Jaisalmer - Jaisalmer is said to owe its origin in a prophecy by Lord Krishna. The whole place is festooned with forts, palaces and temples. The beauty is etched in yellow sandstone lending it a golden aura.

Rawal Jaisal laid the foundation of this city in 1156. Trikuta hill was chosen for the site of the new city and Jaisal abandoned his old fort at Lodurva and came here. Because of its remote location, jaisalmer for years remained untouched by outside influences and during the British Raj, the Rulers of Jaisalmer were the last to sign the Instrument of Agreement with the British.

Palace of Interest: The Fork, Manak Chowk, and Havelis, Gadsisar Lake, Tazia Tower, Havelis, Nathmalji-ki-Haveli, Patwon-ki-Haveli, Salim Singh-ki-Haveli, Jain temples, and Gyan Bhandar or Library.

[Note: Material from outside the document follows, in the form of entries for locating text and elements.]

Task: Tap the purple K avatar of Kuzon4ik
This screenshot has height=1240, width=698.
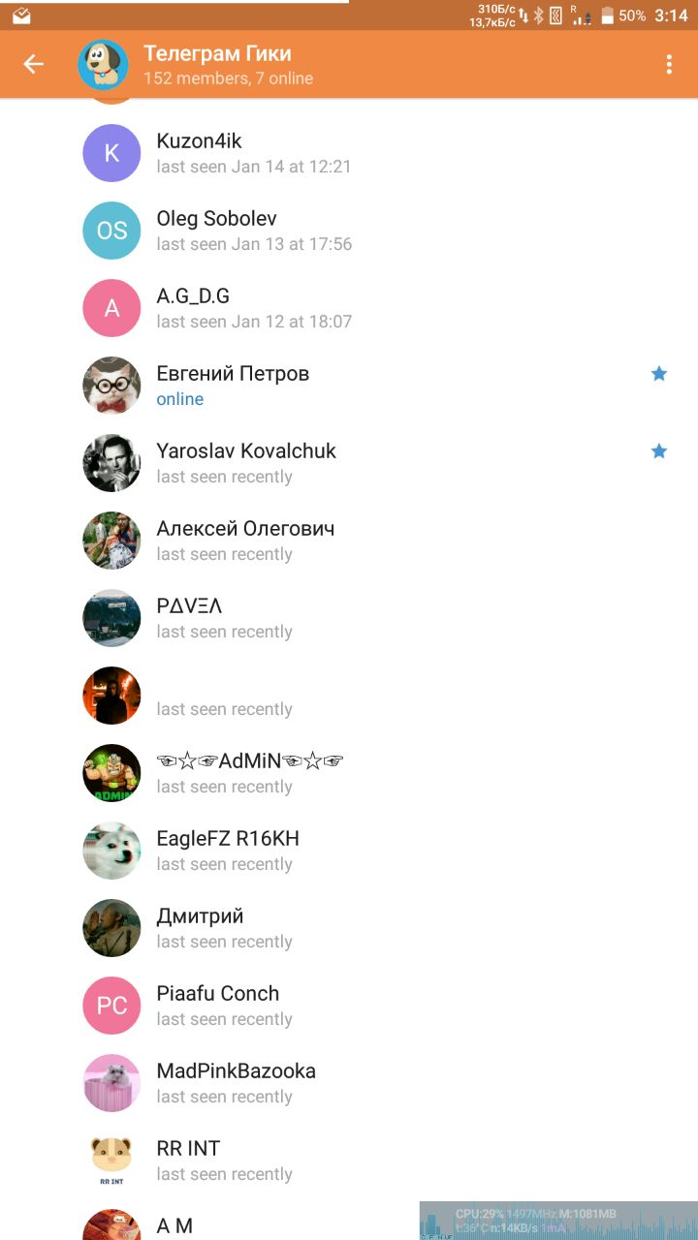Action: point(111,153)
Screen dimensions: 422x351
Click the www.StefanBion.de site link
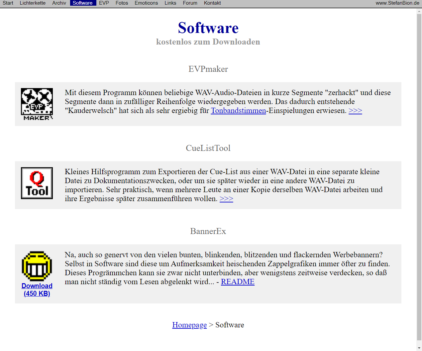397,3
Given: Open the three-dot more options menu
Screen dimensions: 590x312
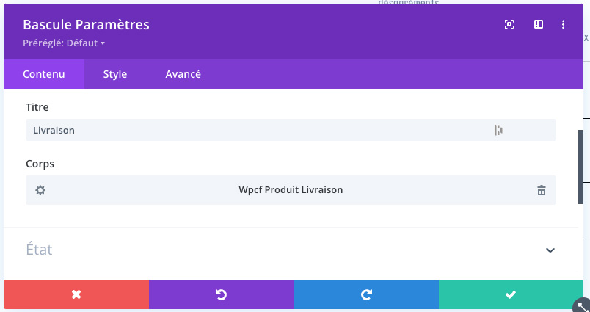Looking at the screenshot, I should [563, 24].
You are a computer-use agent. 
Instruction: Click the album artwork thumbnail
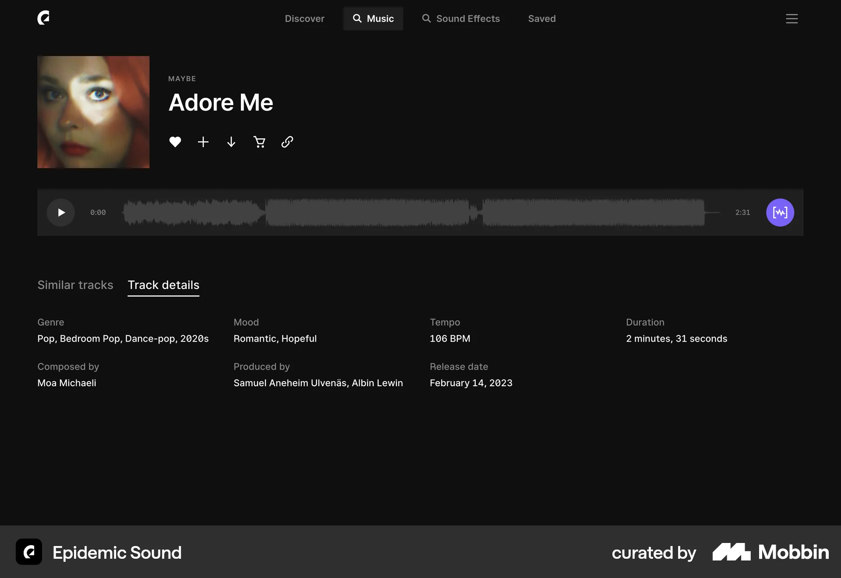coord(93,112)
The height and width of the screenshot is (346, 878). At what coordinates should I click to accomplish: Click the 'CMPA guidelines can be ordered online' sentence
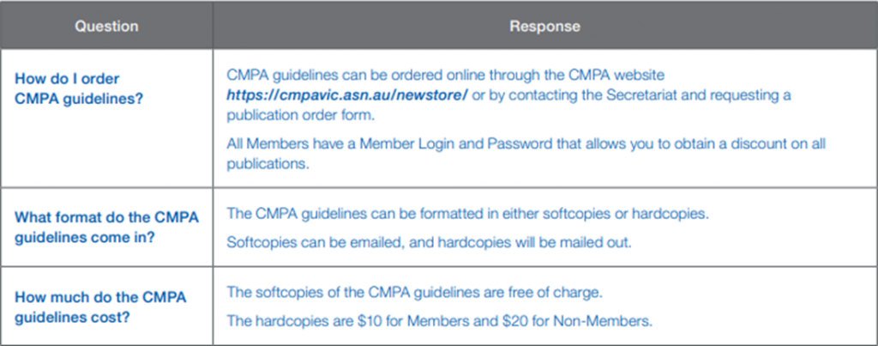pyautogui.click(x=508, y=95)
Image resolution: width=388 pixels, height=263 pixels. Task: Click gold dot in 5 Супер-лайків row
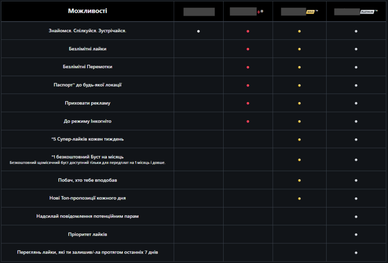[299, 140]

Kota - Kota is a fascinating mixture of medieval grandeur and modern industrialisation. An impressive fort stands like a sentinel over the present day Chambal Valley Project with its many dams – Kota Barrage, Gandhi Sagar. An old palace, Harawati or Hadoti dating back to the time when Kota was part of the Hada Rajput fiefdom – overlooks the Kota Barrage on the turbulent Chambal river.

However, modern Kota is all hustle and bustle as befits a town which boasts of Asia’s largest fertilizer plant, a precision instrument unit, and an atomic power station for power generation and nuclear research.

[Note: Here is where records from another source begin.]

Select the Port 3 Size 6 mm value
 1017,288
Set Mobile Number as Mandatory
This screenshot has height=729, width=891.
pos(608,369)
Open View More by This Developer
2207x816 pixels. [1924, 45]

Palace of Interest: Chambal Garden, Maharao Madho Singh Museum, the Government Museum, Jag Mandir, Haveli of Devtaji, Kota Barrage, Kansua temple, Bhitiria Kund, Adhar Shila and Budh Singh Bafna Haveli.

Mount Abu - Mount Abu lies at the southern extremity of the Aravalli range. Surrounded by fine forests rich in flora and fauna, Mount Abu is a resort as well as a place of Rajput and Jain Pilgrimage. The altitude of this plateau, 1220 meters, and abundant vegetation, have endowed Abu with a pleasant climate.

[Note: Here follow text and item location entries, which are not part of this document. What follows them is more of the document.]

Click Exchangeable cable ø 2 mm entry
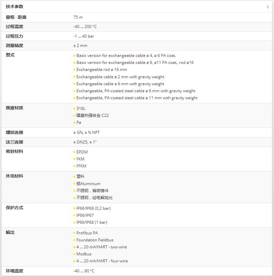The width and height of the screenshot is (274, 277). [120, 77]
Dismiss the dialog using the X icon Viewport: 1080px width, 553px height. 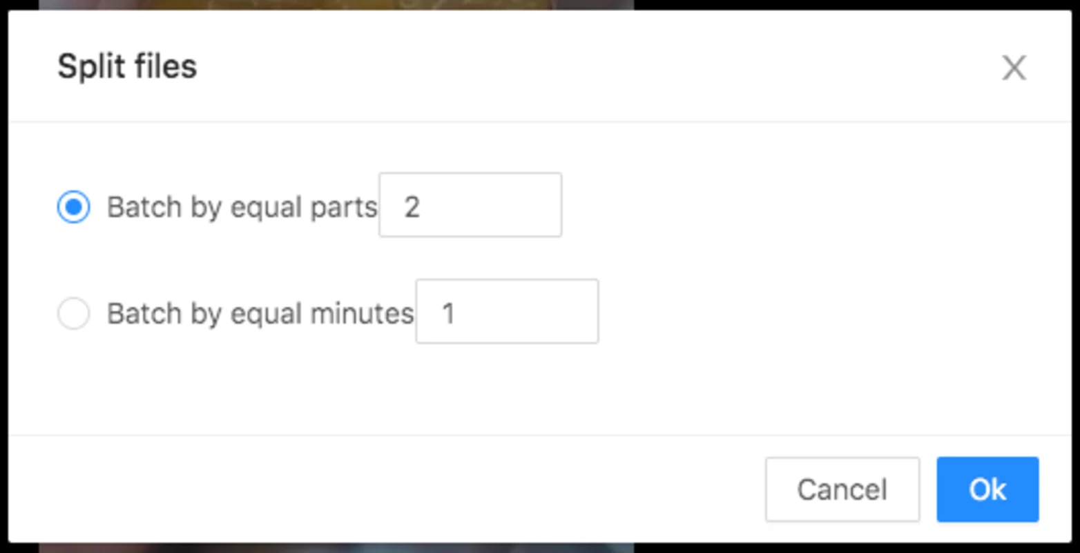tap(1014, 68)
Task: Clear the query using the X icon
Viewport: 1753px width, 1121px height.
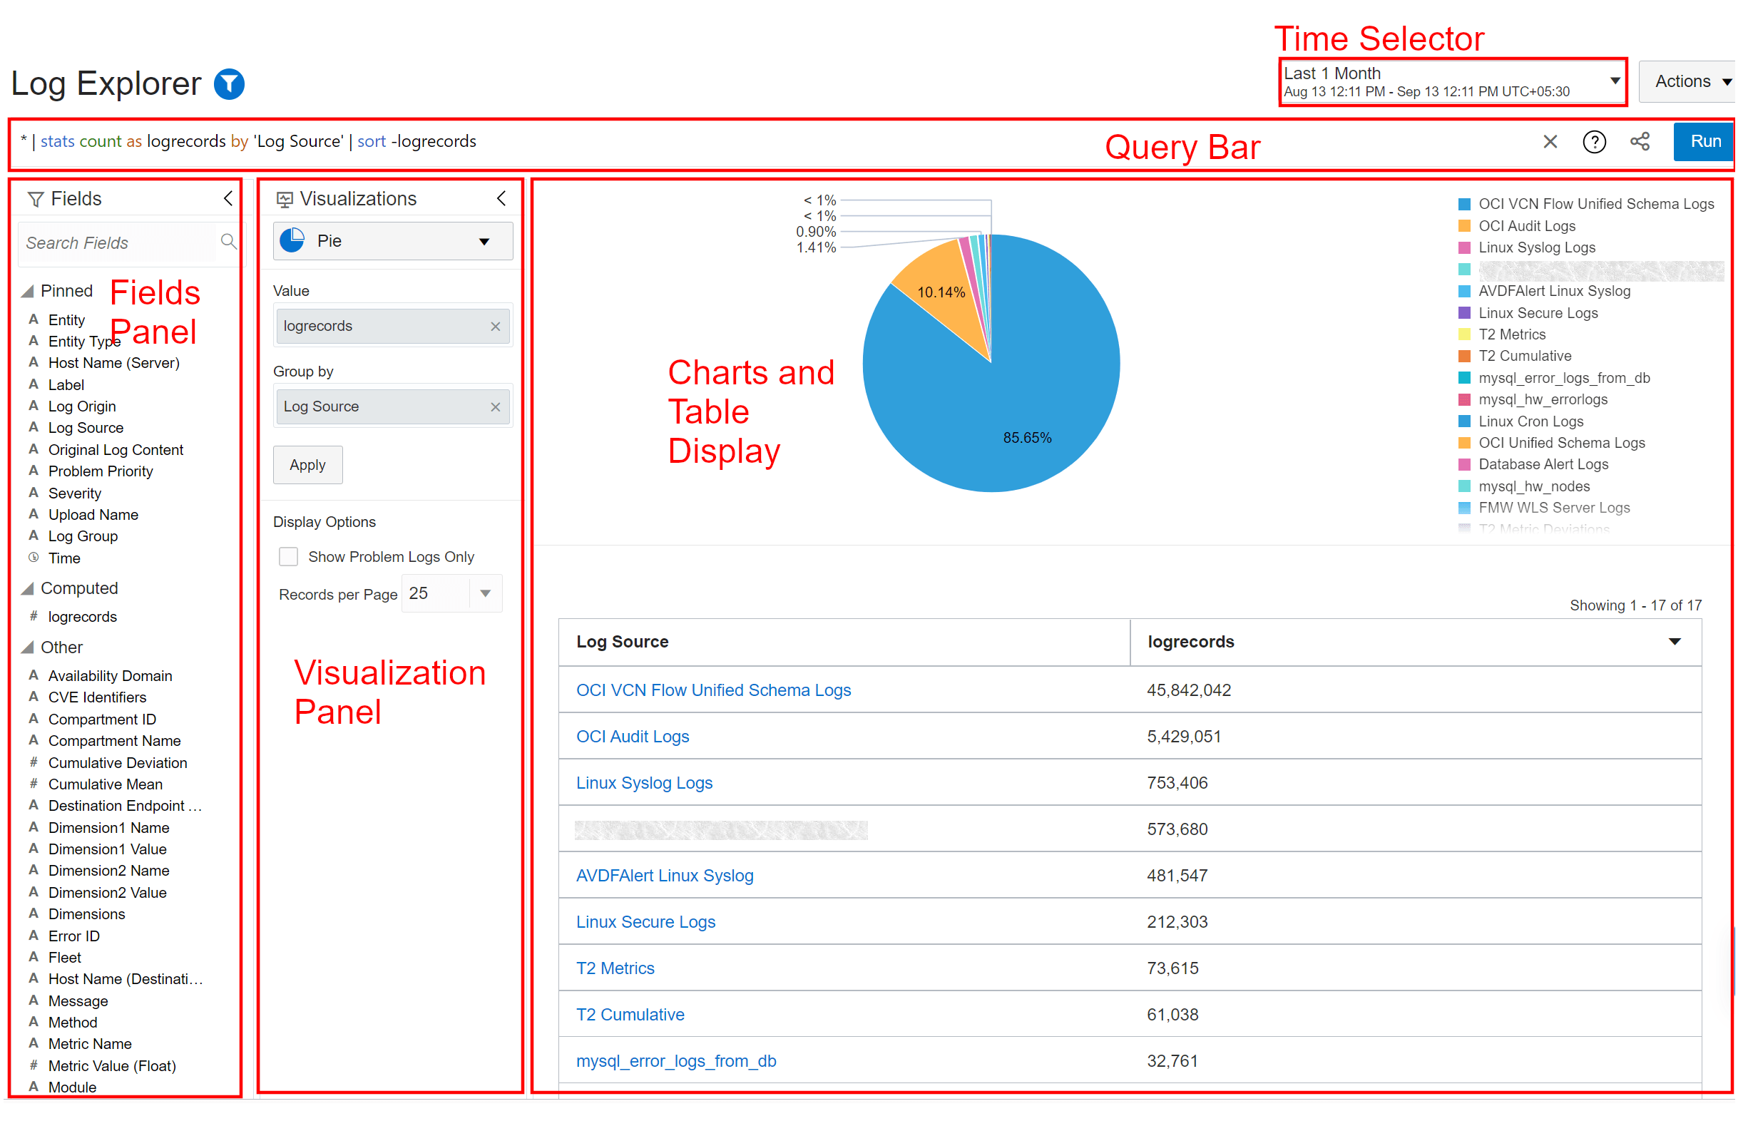Action: point(1550,141)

According to the legend, Abu means ‘Son of Himalaya’. It derives its name from Arbuda – a powerful serpent who rescued Nandi, the sacred bull of Shiva from a Chasm. While, according to another legend, the lake at Mount Abu was dug by the gods with their fingernails, or ‘Nakh’. Therefore, it ias been named as ‘Nakki Lake’. Before it became a Jain pilgrimage centre, Mount Abu was dedicated to Lord Shiva. Many sages and seers also had their retreats on Mount Abu, the most famous being sage Vashishta.

Palaces of Interest: Dilwara Jain Temple, Adhar Devi Temple, Nakki Lake, Gaumukh Temple, Sunset Point, Honeymoon Point, Shri Raghunathji temple, Gardens and Parks, and Museum and Art Gallery.

Shekhawati - Shekhawati which is spread over Jhunjhunu, Sikar and Churu districts in north-western Rajasthan, is known for its beautifully painted havelis. This semi-arid region of Shekhawati had only a blank monochromatic palette to offer in the beginning. Although no school of painting thrived here, a series of historical, social developments took up this colourless place and made it blossom with art for almost two centuries – from 1750 to 1930. This region may very well be regarded as the ‘Open-air art Gallery of Rajasthan’ today.

Palace of Interest: At Sikar – Harsh Nath Temple, Jeen Mata Temple, Lachhmangarh, Fatehpur, Ramgarh, Khatu Shyamji and Sakambhari.
At Jhunjhunu – Mandawa, Mukundgarh, Dundlod, Nawalgarh, Bagad Chirawa, Pilani, Surajgarh and Kajra, Alsisar and Malsisar, Bissau and Mehansar.
At Churu – Salasar Balaji, Ratangarh, Sardarshashar, Dudhwa Khara and Tal Chhappar.